Part 3, Art and Museums
Santa Fe and New Mexico have long been an artist’s community. They come for the weather, the scenery, the quality of light and color and for the freedom to pursue their art as they wanted. Santa Fe recognized this early on and worked hard to attract artists.
They were successful. Today there are more than 250 art galleries in Santa Fe where art is sold. There are museums too, too many to list them all but here are some.
The New Mexico Museum of Art *
The New Mexico History Museum *
The Palace of the Governors *
The Museum of International Folk Art *
The Museum of Indian Art and Culture *
The Georgia O’Keefe Museum
The Institute of American Indian Arts
The Wheelwright Museum of the American Indian
The Museum of Contemporary Native Arts
And many more.
We have been to all of these at one time or another except for the last one. the museums with a * are part of the New Mexico State Museums. You can buy a pass that gets you into each one of them one time. Or you can become a Museum member and get into all of them as many times as you want in a year. Many of these are big enough and exhibits change so that more than one visit is helpful to absorb all they have to offer. And you get 10% off at the gift shop in every museum and at museum cafes.
In 1912, the New Mexico Museum of Art was built in Santa Fe just off one corner of the Plaza. It was a modern building (for 1912) but it is built in a Pueblo/Spanish Revival style which is the preferred architectural style for Santa Fe. All buildings built after 1912 have to comply with this style model or the Territorial Style which was popular as New Mexico worked towards statehood. Every building built before 1912 is considered an historic building and has to be maintained as it was.
There is an interior courtyard. The building to the right is an auditorium. The posts, beams, corbels, lintels, vigas, scuppers, color and rounded shapes are all part of the style.
This piece was done with feathers, bark, moss and many other bits of more than 250 natural materials. We both thought of Suzie Schulze when we saw this and remembered how she incorporated natural materials in her work including the one we have in our coach.
This painting looks like spring going up toward Chimayo. The white blossoms on pear trees were everywhere. A blue door on your home is to insure good luck. Color is everywhere. No Santa Fe art visit would be complete without some Gustave Baumann, one of our favorite artists.
This is his 1918 original painting of Day of the Deer Dance. From this painting he would carve a wood block to make the final reverse image woodblock print.
The interior of the Art Museum follows and is an example of the architectural style.
The New Mexico Museum of Art attracted many artists from the eastern US when it was opened because they had an opportunity to display their work without the judgmental east coast attitudes. It is not surprising then that New Mexico became an early center of modern art. Today’s exhibits showcase many of New Mexico’s most admired artists and photographers.

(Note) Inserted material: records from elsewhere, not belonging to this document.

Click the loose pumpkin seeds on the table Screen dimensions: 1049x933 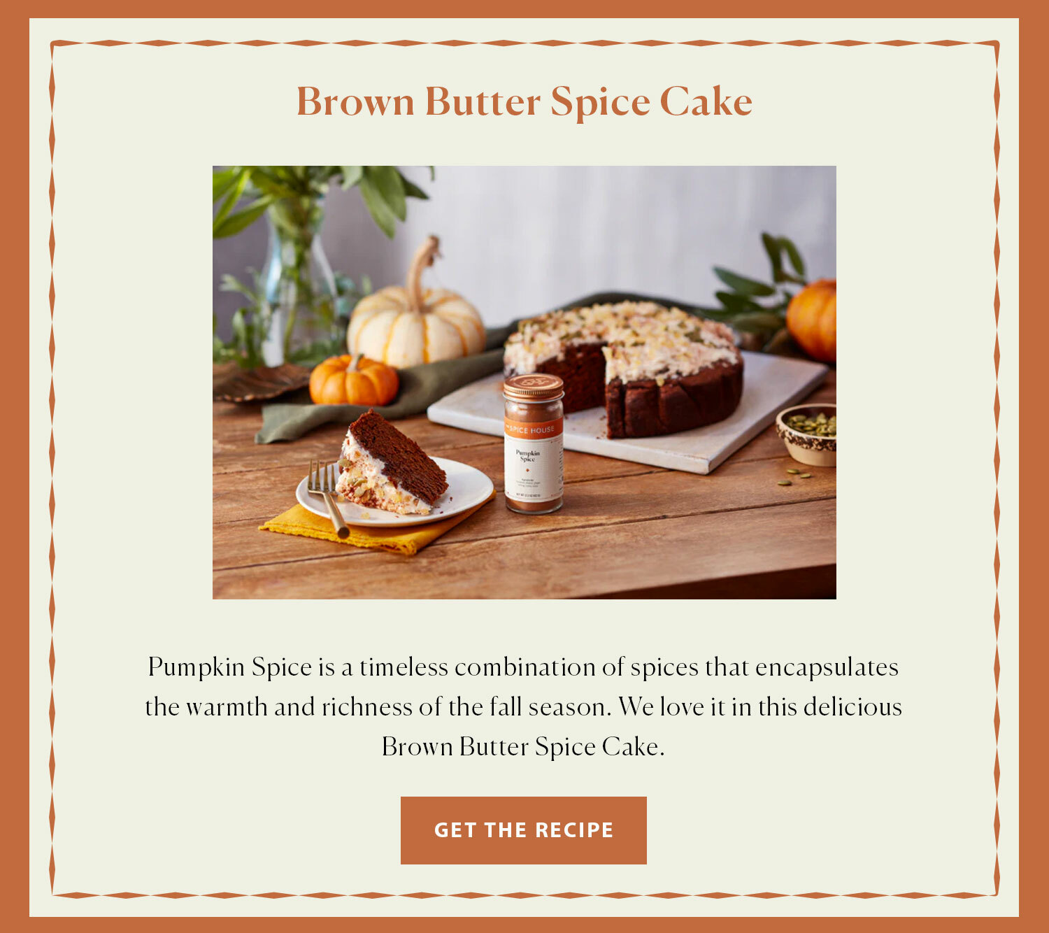point(794,477)
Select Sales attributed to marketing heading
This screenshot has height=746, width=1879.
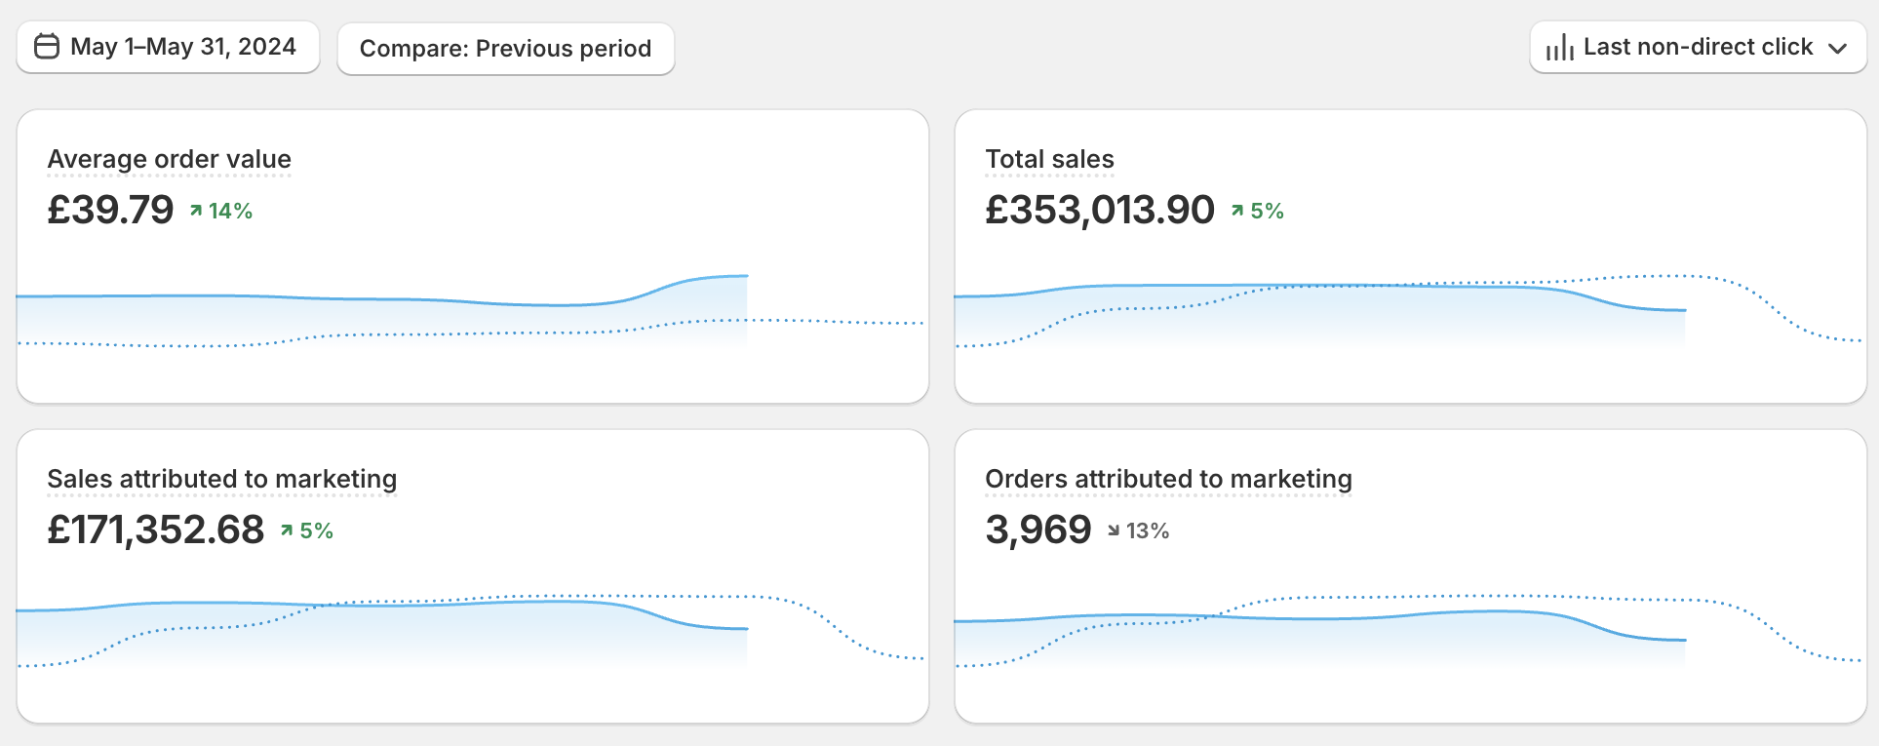[221, 479]
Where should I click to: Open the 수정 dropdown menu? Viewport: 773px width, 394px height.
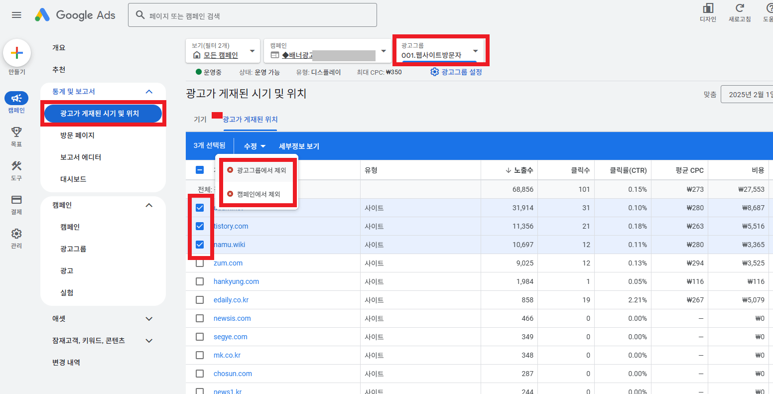pyautogui.click(x=254, y=146)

The New Mexico History Museum is relatively new but incorporates an amazing walk through time from the ancestral Puebloans through the wild west days and the push towards statehood and the days since. We are seeing more of this type of museum layout done chronologically along a path that leads you through the story.
I’m going to stop here. Google Blogger is up to it’s old tricks. The rest of this just disappeared and appears to be unrecoverable.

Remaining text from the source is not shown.